Practices of Evidence in Personalized Medicine
The evolution of molecular biology and genetics in the second half of the 20th century, and in particular the expansion of internet and social media since the beginning of the 21st century have accelerated the vision of an anticipative (i.e., pre-pathogenic) preventive medicine. The success of private providers of genetic testing is evidence of the growing readiness to use genetic information in health-related, preventive and therapeutic decision-making. Connected to this, there seems to be an increasing demand for certainty with regard to individual genetic profiles (Wesselius/Zeegers 2013).
Another consequence of these developments is the participation of laypersons in data-sharing platforms. On the one hand, health-related data are considered the property of the individual, on the other, as part of media discursive practice or for science use (Dove et al. 2012a; Kaye et al. 2013). From this emerge various socio-epistemic configurations, generating heterogeneous health- and disease-related data and documents (practicing evidence). Regardless of whether these data are incorporated as graphics and statistics, or published as narratives of illness, the information contained there influences the direction of individual decision-making (evidencing practice).
Our research hypothesis is that narratives of the experience of illness deliver emphatic evidence, and generate knowledge derived from experience of suffering. The efficacy of such evidence is high when it comes to the individuals concerned since it leads and justifies decision making through empathy, and therefore is a criterion of action: empathic evidence. In the virtual context of data sharing platforms, information is imparted whose quality and content of evidence rely on the innovative interlacing of the methods of molecular genetics, personal experience, and the principle of “data for good”.
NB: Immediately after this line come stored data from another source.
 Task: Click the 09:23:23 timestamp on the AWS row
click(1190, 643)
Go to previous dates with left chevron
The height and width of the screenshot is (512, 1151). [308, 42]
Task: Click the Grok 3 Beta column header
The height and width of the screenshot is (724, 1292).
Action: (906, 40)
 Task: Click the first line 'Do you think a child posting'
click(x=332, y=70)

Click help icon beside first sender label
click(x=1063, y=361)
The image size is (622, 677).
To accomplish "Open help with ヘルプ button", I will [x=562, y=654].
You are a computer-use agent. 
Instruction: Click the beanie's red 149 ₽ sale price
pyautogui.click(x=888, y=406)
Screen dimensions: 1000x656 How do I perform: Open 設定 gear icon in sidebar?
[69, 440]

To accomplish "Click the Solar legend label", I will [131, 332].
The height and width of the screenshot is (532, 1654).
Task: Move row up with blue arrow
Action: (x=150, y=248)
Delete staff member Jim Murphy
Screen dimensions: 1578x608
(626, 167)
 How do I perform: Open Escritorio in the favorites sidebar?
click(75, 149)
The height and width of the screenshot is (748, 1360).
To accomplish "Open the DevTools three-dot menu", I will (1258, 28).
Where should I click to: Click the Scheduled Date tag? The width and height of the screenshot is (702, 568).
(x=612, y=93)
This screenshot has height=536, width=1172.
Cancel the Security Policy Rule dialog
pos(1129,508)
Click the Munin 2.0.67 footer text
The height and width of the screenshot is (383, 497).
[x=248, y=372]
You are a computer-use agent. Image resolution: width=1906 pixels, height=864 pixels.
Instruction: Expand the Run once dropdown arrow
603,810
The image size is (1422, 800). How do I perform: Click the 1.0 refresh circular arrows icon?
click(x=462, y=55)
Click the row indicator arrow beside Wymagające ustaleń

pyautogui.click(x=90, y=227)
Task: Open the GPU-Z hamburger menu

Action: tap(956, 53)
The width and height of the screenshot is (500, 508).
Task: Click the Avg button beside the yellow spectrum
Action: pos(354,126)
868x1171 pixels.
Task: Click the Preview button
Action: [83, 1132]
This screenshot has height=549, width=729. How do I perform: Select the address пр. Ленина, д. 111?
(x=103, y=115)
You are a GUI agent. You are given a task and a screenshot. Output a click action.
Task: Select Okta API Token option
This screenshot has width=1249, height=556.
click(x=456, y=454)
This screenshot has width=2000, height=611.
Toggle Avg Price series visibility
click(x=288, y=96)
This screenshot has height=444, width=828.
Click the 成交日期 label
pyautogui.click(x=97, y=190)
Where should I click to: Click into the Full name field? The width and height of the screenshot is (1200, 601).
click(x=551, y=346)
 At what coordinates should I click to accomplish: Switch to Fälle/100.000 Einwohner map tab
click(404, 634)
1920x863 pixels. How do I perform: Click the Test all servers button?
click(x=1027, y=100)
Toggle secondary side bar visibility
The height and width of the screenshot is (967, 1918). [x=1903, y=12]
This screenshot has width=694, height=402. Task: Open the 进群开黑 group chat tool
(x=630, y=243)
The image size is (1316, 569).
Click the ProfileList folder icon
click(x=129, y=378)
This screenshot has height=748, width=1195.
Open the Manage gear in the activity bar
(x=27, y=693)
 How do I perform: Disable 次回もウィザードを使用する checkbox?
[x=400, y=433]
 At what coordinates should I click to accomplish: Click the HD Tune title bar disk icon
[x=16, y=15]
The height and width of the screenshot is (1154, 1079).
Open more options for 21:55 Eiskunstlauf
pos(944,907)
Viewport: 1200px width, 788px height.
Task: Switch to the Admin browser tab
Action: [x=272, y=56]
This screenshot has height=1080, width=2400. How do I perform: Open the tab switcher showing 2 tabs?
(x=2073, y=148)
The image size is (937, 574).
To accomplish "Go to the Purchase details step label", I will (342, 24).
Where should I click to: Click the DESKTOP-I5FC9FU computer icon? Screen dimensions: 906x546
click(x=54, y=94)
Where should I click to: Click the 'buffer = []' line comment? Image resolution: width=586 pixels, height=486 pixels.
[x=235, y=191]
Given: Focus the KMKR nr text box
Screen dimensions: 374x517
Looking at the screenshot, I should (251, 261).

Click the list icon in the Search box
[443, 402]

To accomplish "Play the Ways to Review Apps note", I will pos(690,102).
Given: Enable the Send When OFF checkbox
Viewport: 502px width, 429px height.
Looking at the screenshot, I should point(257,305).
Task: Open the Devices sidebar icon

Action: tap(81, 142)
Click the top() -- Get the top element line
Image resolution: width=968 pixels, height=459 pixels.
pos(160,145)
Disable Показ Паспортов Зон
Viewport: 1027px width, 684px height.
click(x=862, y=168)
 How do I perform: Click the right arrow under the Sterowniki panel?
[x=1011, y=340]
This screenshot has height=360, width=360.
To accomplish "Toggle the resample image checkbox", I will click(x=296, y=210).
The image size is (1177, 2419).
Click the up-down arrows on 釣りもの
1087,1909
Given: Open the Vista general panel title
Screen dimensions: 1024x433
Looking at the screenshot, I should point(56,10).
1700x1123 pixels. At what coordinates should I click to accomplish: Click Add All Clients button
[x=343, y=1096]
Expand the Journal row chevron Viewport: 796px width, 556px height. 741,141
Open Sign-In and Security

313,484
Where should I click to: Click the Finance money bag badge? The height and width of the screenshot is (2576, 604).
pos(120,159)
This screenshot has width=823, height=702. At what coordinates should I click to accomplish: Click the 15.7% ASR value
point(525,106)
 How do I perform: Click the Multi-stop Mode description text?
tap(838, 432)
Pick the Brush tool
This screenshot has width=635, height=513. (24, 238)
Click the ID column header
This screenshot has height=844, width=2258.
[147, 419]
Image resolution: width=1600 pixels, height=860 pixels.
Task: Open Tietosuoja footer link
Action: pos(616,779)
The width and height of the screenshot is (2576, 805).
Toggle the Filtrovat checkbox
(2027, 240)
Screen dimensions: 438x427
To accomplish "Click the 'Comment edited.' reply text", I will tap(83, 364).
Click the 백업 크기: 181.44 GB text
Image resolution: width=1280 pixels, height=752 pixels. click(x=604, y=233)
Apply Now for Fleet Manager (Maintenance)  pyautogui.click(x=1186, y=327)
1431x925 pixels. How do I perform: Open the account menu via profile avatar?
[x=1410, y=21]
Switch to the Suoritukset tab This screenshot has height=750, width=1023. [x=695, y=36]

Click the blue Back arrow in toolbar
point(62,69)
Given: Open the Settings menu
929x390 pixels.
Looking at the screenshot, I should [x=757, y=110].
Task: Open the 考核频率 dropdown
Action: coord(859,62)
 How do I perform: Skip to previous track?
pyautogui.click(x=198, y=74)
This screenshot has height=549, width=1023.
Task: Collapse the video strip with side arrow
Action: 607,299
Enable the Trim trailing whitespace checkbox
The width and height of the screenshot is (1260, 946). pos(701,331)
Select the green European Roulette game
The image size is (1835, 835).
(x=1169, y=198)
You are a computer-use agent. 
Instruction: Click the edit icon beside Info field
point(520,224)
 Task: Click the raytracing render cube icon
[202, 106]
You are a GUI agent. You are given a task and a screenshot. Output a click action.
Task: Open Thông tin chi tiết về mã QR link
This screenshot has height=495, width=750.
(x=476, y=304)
The medical-ethical implications of this manner of generating evidence, spread globally via the internet and social media, is the object of this medical historical and philosophical subproject, in which participation is explored as a condition sine qua non for preventive measures, and also as an ambivalent concept in medicine, health policy, and the globalized community of patients. Our basic theses are, firstly, that the demands for individual participation go hand in hand with the claims of anticipation in medicine, and secondly, that personalized medicine – as it has gradually been constituted over the past 75 years – has stimulated the integration of different spheres of activity: science, citizenry, patient groups, private companies, concerned individuals and media. In this process of progressive medicalization of life and multiplication of methods of evidence, the traditional hegemony of medical knowledge is scrutinized.